Il faut remonter le fil de l’histoire pour percevoir le poids des mots. Un soir d’octobre différent des autres, un souvenir européen, la naissance définitive d’un mythe. La silhouette a les ailes déployées, semble intouchable et écrit alors les premières lignes de son récit personnel. Pourtant, les têtes sont encore touchées, les réflexes alternatifs. La faute à une baffe reçue à Strasbourg quelques jours plus tôt en championnat. Le Vélodrome a déjà oublié comme il sait le faire pour une soirée européenne, mais veut profiter de chaque seconde, de chaque minute, de chaque toucher de balle de cette silhouette. Face à l’OM, le FC Porto, celui qui a remporté cinq mois plus tôt la Coupe de l’UEFA à Séville face au Celtic. Le monstre ambitieux n’a pas changé. Aucune retouche. Le 22 octobre 2003, la création de José Mourinho ne sait pourtant pas encore vraiment où elle va après un nul à Belgrade face au Partizan et une défaite logique à domicile contre le Real Madrid de Carlos Queiroz, celui des Galactiques, celui qui empile pour briller sans réelle logique. Marseille va pourtant être ce soir-là le théâtre de ce que Mourinho appelle un « instant immortel » . L’histoire de l’entraîneur portugais est ainsi faite de détails, de moments. D’un numéro aussi. Cette fois, c’est le 11. Celui d’un « géant » .

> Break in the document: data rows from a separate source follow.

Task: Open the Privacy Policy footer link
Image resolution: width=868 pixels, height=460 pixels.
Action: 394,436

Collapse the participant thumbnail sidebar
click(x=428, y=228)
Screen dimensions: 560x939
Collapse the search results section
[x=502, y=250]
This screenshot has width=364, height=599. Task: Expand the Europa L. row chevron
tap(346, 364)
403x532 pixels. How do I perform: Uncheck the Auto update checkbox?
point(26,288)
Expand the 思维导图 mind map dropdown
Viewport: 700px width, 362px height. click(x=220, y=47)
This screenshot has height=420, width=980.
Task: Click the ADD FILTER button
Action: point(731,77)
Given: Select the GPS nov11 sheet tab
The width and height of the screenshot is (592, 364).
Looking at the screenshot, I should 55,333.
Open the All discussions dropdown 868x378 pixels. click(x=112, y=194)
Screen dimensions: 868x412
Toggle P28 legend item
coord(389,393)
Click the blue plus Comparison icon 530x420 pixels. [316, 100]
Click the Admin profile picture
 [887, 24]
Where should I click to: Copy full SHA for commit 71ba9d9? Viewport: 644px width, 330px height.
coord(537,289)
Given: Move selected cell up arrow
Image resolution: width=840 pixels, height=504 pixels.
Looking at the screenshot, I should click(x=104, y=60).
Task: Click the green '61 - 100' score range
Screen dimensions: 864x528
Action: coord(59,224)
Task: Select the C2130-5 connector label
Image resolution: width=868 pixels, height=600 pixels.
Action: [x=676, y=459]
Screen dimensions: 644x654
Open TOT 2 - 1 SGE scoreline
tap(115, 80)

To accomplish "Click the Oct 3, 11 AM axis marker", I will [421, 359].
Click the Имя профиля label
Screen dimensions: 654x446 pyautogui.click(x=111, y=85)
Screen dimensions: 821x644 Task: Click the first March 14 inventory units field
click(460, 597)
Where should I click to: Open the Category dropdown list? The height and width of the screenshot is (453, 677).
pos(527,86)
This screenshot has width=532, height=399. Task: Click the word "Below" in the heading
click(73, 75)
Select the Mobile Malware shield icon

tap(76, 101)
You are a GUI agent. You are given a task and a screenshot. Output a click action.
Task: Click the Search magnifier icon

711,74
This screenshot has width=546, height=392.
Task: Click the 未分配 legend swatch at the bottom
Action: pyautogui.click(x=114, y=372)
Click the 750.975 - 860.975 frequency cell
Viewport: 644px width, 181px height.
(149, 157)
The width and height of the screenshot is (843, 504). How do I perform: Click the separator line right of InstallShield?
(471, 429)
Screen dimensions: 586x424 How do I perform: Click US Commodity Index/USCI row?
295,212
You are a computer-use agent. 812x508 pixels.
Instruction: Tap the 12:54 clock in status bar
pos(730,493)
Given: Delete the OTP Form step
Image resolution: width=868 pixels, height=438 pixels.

Le Portugais prend alors la plume : « Didier Drogba est entré dans ma vie au début d’un match de Ligue des champions disputé par Porto au mythique stade Vélodrome de Marseille. Je viens à peine de m’asseoir, et ce géant portant le numéro 11 a déjà marqué. Je le revois fêter ce but comme si c’était son dernier, mais aussi transformer un public qui nous était déjà hostile en une grosse boule de feu, de chants et d’émotions. La folie était en place, le bruit assourdissant. » À la mi-temps, alors que le FC Porto s’est remis à l’endroit et mène 2-1, José Mourinho croise l’attaquant de l’OM. « Je n’ai pas l’argent pour t’acheter, mais tu n’aurais pas un cousin en Côte d’Ivoire qui joue comme toi ? » Drogba rit, prend Mourinho dans ses bras et affirme ceci : « Un jour, vous serez dans un club qui pourra m’acheter. » Une histoire humaine est née. Simple, fusionnelle, brûlante parfois, mais éternelle, tant Mourinho et Drogba vont révolutionner à eux deux le cours de la vie d’un club qui n’avait plus été champion depuis le milieu des années cinquante. N’était-ce pas la promesse de l’attaquant ivoirien lors de son premier jour à Londres ? Dans les yeux : « Je me battrai pour vous. Vous ne le regretterez pas, je resterai loyal envers vous toute ma vie. »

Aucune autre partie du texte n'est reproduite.